Leave out every picture and set down, exactly, the lines below from the one holding "Enable Guest Mode with ON switch" up to and including the one holding "Task: Click the April".

**** Data to examine ****

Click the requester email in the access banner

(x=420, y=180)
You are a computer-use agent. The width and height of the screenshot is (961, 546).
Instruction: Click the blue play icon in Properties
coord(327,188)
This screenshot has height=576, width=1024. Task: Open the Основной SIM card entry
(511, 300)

****
**** Data to examine ****

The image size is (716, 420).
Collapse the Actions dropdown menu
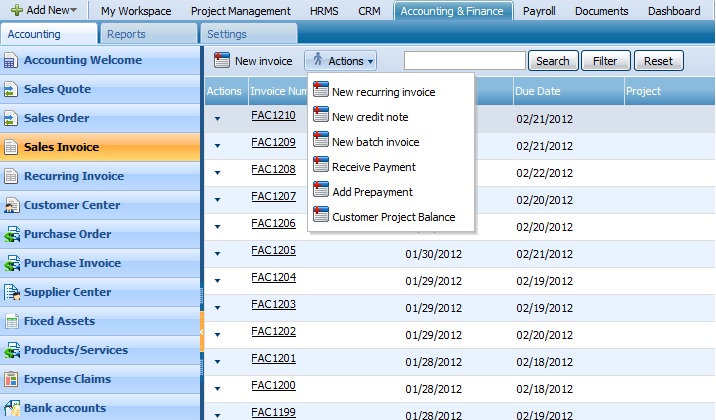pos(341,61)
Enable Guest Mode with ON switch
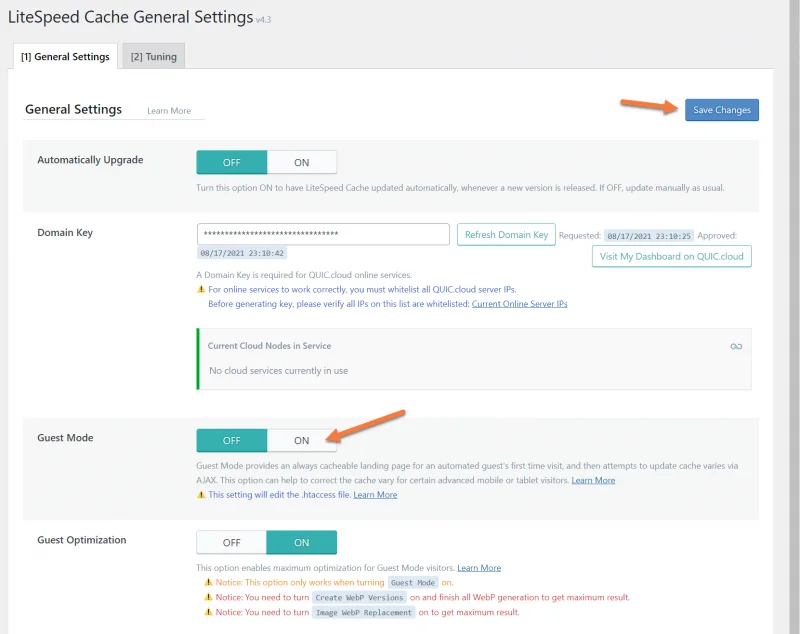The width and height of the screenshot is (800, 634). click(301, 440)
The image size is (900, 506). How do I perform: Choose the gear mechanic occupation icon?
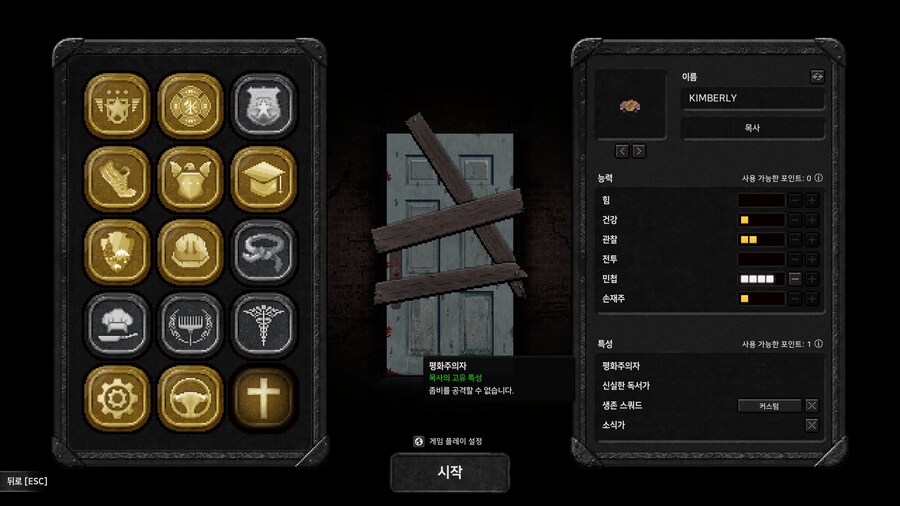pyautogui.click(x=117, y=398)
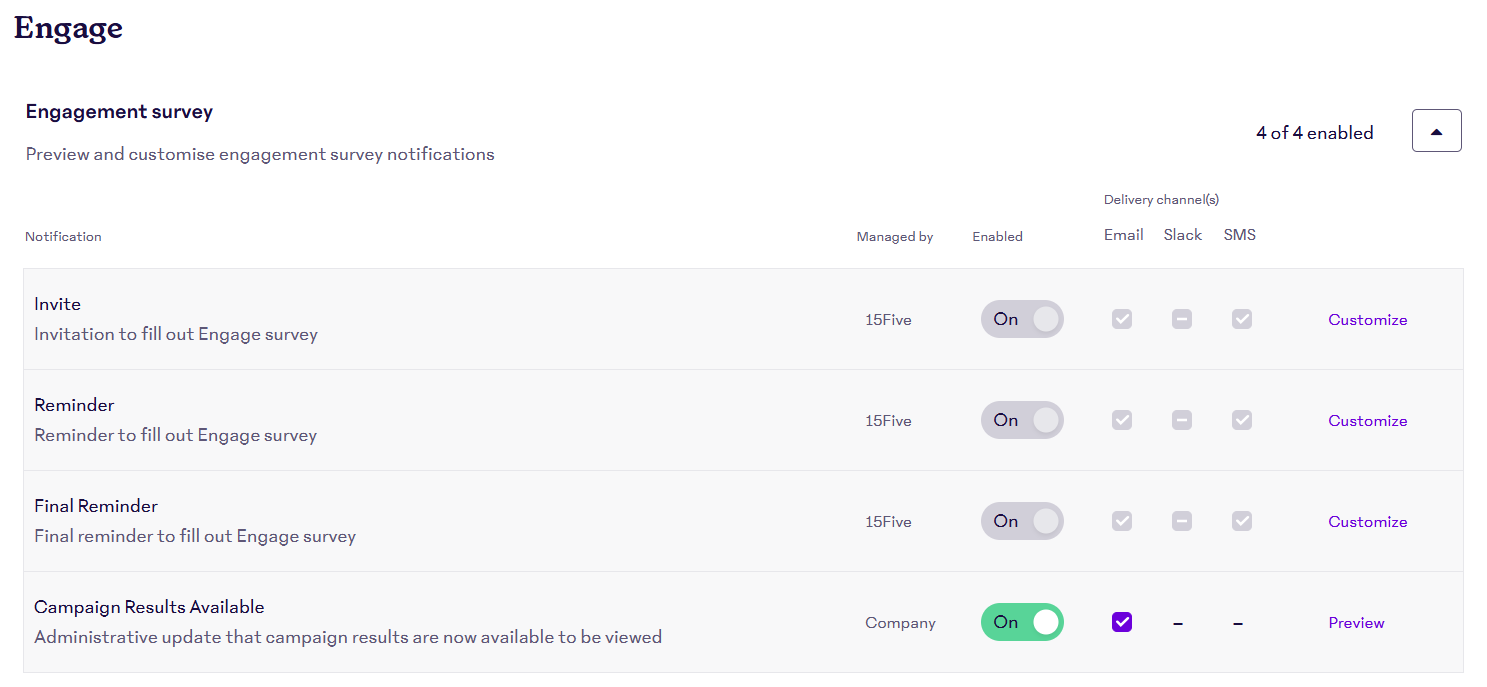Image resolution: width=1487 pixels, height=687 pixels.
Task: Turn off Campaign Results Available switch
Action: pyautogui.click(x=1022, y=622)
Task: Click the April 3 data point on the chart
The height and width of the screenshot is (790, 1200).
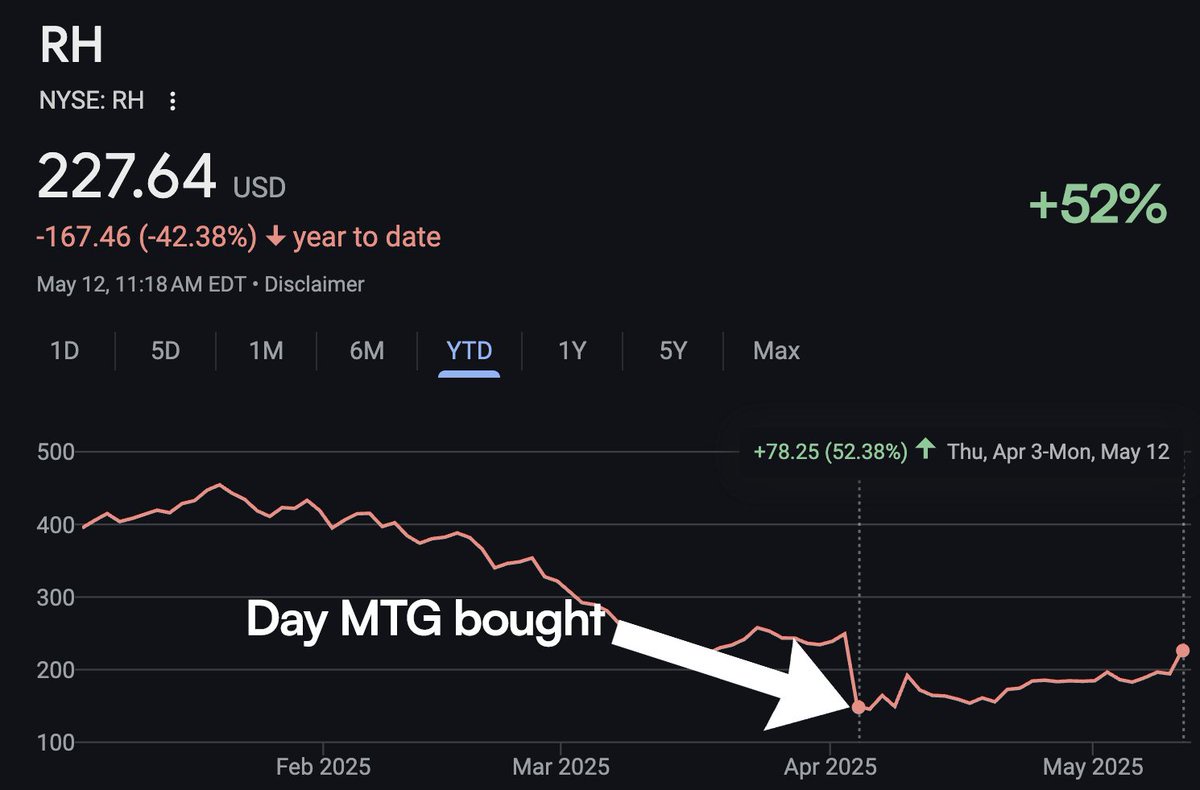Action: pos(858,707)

****
**** Data to examine ****

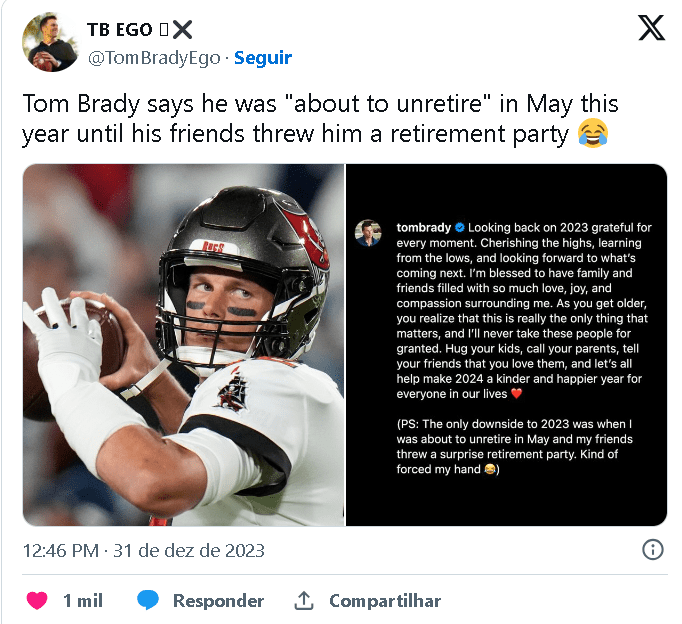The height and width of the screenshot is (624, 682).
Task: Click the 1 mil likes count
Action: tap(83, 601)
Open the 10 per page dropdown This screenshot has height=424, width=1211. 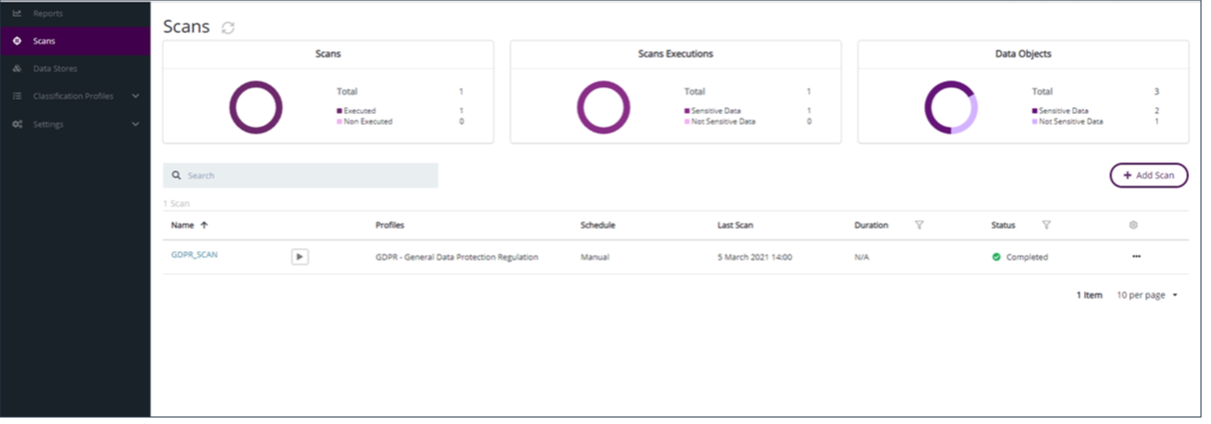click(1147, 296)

****

Answer to this task
Enable Guest Mode with ON switch
The width and height of the screenshot is (800, 634). click(301, 440)
The image size is (900, 506). How do I perform: Choose the gear mechanic occupation icon?
pyautogui.click(x=117, y=398)
Image resolution: width=1487 pixels, height=687 pixels.
Task: Turn off Campaign Results Available switch
Action: pyautogui.click(x=1022, y=622)
Task: Click the April 3 data point on the chart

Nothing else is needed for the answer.